Land under Contract – as was the case for GAIC, transitional rules will be needed to deal with land already under Contract either before the 1 July 2022 commencement date, or before the 20 May 2021 budget announcement date. In practice, prior to the 20 May 2021 announcement date, prices would have been struck for sites without any allowance for WGT. It can therefore only be fair that such sites are not subject to WGT despite a post-1 July 2022 rezoning decision. This fairness argument is less compelling for sites that go to contract after the announcement date. However, when it is considered that until Sept 2021 (when the draft legislation is proposed to be released) landowners and developers will only have had the barest of details around what the WGT will look like and how it will operate, it would also not be unreasonable for land subject to contracts entered into between the announcement date and date of release of the draft legislation to also be exempted from WGT. That then leaves contracts entered into between the date of release of the draft legislation and the 1 July 2022 commencement date. As a rule tax legislation should not apply retrospectively. However, even at a federal level where such rules tend to be adhered to more strictly, there are examples of transitional rules being linked to the date of release of draft legislation. Accordingly, don’t be surprised if WGT is enacted to apply to rezoning decisions made after 1 July 2022 in connection with land put under contract before that date.

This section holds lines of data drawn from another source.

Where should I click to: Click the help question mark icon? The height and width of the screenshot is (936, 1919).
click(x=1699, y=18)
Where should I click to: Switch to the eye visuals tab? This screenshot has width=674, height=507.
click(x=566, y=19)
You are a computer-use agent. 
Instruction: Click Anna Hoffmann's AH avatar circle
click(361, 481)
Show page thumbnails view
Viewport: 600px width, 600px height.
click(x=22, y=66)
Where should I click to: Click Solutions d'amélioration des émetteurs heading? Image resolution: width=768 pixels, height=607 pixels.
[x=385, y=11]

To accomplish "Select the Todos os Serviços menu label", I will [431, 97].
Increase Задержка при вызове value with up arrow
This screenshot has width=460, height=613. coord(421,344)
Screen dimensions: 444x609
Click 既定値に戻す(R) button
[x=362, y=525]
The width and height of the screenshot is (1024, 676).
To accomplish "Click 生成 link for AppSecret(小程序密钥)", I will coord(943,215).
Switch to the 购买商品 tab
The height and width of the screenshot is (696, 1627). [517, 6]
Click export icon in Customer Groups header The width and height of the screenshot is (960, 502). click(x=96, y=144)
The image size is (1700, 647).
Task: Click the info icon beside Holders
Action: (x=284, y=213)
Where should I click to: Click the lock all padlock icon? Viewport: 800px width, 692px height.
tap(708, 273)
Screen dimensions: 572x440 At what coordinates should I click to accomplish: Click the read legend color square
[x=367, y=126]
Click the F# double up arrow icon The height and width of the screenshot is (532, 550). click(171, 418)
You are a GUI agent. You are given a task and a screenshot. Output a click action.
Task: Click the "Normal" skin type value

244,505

Land under option – similar timing concepts as those which should apply to land under contract should apply to land under option. The pricing of land agreed to under an option prior to the announcement date will not reflect WGT. It can therefore hardly be fair to landowner or developer if WGT is retrospectively applied to such land. From the announcement date the principles become less clear. However, consistent with the treatment of land under contract, it would be fair and reasonable for land the subject of an option entered into before Sept 2021 to not be subject to WGT.

Land under Development Agreement (DA) – the treatment of DAs entered into before Sept 2021 should align with the treatment of contracts and options. As with a contract or option, the landowner and developer will have agreed to a pricing mechanism and payment model without reflecting WGT. It is therefore only fair and reasonable that land the subject of pre-September 2021 DAs is not subject to WGT.

Entry into a Development Agreement that triggers the Economic Entitlement Rules in Part 4B of Chapter 2 of the Duties Act 2000 is not a GAIC event. Application of an equivalent rule to WGT therefore also seems both logical and reasonable.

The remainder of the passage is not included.